But if such efficiencies aren’t enough, it’s always possible to close factories and reduce your workforce, and, toward the end of last year, several stories started to appear indicating that Imperial intended to do just that in France, Germany, Russia and the U.K. BBC Online reported that up to 100 jobs could go at Imperial’s Bristol, U.K., headquarters in what it described as “structural changes” that were part of its new phase of cost optimization. The BBC story made the point that the announcement about the structural changes followed the closure in May of Imperial Tobacco’s Horizon factory in Nottingham, U.K., with the loss of more than 500 jobs, a closure that bosses at the factory were said previously to have blamed on falling sales and an increase in the illegal tobacco trade.

In addition, a Reuters story reported that Imperial had said it was closing its plant at Yaroslavl, Russia, this month. Imperial was said to have cited “regulatory hurdles such as higher taxes” as being behind the proposed closure, which, according to the story, was expected to result in the loss of 284 jobs.

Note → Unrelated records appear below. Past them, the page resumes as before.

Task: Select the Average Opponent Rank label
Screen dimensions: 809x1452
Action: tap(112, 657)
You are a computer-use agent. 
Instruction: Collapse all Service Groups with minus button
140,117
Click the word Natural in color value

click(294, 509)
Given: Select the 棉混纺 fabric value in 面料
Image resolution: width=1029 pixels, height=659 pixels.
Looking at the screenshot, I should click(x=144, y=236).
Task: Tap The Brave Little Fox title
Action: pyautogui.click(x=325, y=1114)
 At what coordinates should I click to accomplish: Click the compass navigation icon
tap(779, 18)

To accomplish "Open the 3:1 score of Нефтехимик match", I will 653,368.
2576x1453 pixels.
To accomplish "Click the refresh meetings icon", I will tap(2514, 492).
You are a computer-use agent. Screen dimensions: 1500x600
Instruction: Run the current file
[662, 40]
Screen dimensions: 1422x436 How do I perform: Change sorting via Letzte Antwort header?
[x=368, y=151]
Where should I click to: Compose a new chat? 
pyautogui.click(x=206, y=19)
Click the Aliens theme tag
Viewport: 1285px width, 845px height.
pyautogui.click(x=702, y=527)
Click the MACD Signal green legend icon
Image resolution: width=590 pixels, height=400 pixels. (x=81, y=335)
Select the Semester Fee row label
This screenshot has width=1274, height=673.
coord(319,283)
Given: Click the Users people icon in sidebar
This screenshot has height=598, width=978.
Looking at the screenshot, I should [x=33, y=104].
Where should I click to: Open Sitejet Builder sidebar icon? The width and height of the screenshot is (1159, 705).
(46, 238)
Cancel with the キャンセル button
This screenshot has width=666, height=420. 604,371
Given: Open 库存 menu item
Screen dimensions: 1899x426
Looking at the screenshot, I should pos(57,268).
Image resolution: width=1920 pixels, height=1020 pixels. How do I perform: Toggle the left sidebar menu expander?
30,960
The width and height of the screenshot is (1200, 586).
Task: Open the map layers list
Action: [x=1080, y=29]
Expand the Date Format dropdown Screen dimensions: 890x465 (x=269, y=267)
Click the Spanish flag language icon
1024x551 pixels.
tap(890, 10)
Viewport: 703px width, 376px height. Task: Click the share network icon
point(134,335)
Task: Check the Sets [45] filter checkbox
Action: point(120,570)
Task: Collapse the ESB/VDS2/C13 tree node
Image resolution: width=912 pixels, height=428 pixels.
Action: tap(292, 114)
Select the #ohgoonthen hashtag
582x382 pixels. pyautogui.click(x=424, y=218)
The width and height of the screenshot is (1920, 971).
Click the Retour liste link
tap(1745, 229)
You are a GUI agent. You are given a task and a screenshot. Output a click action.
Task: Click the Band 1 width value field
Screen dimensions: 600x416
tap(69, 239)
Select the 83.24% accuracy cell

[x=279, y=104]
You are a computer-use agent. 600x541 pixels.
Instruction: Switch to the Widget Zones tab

And then a Le Monde du Tabac story reported that Imperial’s French subsidiary, Seita, had said that it would close its Riom manufacturing facility and its Fleury-les-Aubrais research center, citing a “decline in sales and a resultant drop in production.” The restructuring moves in France were expected to affect a total of 339 jobs.

Asked about whether these stories of closures and job losses were correct, Imperial issued an emailed statement: “We are talking to our employees about a number of proposed restructuring projects as part of our new phase of cost optimization, which we announced in early November,” the statement said.

“These projects include the potential disposal of our factory and research laboratory in France, the closure of a factory in Russia, and structural changes in Bristol head office and Hamburg [Germany]. This will result in the potential loss of several hundred of the 34,000 roles we currently have across our global operations.

“Potential job losses are always extremely regrettable, and we will ensure that anybody affected is treated fairly.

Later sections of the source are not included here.